REQUIREMENT
Turn the records below, from the line with "Task: Choose the hц" through the line with "Action: [310, 327]", into a JSON list of strings, one string per line and blank lines omitted.

PROVIDED DATA
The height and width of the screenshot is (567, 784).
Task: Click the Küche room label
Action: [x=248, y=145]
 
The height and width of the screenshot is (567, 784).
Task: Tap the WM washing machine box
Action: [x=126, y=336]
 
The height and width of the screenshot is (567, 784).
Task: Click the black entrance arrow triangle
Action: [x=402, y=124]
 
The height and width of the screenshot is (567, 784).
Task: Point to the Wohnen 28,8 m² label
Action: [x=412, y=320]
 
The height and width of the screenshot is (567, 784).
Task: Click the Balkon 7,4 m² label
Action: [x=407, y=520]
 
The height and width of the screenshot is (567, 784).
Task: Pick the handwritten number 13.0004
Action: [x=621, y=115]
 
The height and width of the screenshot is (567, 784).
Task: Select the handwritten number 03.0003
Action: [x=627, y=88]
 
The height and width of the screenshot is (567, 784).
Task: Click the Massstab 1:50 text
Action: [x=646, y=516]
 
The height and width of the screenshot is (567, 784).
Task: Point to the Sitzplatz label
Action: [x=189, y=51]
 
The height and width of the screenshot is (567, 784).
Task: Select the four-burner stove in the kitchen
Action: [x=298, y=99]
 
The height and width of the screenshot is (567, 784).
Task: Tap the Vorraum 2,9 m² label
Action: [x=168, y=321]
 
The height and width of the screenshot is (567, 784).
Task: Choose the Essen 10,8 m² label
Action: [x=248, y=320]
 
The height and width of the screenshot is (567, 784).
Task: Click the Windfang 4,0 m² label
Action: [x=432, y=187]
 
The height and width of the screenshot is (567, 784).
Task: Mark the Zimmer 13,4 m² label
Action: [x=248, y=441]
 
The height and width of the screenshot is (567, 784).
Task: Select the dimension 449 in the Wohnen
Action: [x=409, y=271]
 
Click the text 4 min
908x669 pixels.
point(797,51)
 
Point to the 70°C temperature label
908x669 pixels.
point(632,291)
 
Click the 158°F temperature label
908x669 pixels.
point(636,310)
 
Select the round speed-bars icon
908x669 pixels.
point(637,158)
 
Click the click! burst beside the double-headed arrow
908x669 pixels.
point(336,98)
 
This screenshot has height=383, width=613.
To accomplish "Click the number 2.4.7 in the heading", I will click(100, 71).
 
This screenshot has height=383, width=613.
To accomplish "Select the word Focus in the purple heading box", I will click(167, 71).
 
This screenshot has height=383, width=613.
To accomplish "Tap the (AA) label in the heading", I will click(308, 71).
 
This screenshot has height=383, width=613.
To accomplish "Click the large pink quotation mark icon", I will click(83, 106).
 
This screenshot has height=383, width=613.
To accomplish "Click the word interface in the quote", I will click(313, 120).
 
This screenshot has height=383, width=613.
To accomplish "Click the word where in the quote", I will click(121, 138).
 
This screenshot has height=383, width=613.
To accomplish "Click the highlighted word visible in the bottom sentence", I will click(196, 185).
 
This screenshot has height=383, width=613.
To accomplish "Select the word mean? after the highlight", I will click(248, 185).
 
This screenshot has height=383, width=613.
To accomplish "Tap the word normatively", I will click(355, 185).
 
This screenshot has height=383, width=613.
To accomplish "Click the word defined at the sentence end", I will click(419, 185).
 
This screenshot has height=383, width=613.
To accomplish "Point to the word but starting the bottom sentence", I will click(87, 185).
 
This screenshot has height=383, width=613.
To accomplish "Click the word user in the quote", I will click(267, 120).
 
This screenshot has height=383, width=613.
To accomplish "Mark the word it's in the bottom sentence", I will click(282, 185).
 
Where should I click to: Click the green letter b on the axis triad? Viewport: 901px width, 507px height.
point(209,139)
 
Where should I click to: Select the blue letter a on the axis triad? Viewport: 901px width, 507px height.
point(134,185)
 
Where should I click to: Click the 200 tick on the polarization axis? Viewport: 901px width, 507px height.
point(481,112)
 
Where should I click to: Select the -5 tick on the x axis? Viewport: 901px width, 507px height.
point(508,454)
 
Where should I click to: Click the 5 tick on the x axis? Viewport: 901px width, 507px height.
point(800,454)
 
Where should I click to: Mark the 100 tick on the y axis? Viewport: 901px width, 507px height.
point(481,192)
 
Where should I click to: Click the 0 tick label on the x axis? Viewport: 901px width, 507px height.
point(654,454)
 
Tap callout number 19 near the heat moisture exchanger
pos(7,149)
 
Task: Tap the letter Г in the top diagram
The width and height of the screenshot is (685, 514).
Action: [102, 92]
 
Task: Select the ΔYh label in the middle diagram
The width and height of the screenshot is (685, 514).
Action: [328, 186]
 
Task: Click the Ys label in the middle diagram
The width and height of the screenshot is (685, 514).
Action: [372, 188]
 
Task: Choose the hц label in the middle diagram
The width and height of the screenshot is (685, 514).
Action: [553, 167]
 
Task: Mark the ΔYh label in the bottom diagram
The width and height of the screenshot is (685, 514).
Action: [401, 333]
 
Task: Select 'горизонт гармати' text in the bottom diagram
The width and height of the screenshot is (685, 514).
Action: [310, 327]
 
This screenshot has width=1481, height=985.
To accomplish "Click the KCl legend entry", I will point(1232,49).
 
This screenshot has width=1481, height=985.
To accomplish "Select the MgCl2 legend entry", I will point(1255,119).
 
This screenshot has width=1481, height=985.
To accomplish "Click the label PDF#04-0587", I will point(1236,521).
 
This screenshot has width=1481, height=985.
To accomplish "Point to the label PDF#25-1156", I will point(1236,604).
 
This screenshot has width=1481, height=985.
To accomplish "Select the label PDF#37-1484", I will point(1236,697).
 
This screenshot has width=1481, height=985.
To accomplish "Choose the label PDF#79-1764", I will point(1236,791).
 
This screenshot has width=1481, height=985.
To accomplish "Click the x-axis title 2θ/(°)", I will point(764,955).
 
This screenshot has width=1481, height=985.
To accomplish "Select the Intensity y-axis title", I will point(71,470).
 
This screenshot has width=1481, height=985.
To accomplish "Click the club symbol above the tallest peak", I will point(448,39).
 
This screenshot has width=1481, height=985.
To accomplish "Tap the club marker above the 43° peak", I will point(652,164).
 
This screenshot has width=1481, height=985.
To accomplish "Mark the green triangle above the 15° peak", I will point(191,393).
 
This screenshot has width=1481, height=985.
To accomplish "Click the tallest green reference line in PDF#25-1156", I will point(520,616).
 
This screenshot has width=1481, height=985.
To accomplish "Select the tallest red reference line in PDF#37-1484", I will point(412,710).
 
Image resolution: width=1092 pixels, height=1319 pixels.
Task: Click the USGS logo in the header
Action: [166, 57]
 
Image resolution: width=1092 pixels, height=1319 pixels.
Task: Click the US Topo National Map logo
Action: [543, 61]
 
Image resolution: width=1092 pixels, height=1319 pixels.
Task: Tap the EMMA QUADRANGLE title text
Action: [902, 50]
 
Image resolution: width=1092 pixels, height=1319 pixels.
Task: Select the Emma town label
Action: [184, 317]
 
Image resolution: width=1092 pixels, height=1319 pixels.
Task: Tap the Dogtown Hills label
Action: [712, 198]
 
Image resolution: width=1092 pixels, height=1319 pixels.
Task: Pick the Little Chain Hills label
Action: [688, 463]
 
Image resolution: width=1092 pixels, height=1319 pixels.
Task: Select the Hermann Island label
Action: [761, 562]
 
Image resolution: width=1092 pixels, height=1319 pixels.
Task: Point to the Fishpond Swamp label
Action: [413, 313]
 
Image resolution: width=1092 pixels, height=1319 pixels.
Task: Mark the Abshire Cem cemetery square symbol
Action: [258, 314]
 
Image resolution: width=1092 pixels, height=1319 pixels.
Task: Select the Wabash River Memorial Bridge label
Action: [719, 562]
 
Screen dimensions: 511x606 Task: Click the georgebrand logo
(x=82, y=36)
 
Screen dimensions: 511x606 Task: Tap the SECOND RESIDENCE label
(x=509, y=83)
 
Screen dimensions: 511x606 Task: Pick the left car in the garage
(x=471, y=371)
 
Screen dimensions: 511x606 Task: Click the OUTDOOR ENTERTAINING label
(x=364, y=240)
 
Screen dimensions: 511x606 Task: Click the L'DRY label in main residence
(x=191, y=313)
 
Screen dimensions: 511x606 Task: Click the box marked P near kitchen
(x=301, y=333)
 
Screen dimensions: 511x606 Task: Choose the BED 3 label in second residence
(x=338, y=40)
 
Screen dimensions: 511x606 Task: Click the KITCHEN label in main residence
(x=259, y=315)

ANSWER BELOW
[
  "Task: Choose the hц label in the middle diagram",
  "The width and height of the screenshot is (685, 514).",
  "Action: [553, 167]",
  "Task: Mark the ΔYh label in the bottom diagram",
  "The width and height of the screenshot is (685, 514).",
  "Action: [401, 333]",
  "Task: Select 'горизонт гармати' text in the bottom diagram",
  "The width and height of the screenshot is (685, 514).",
  "Action: [310, 327]"
]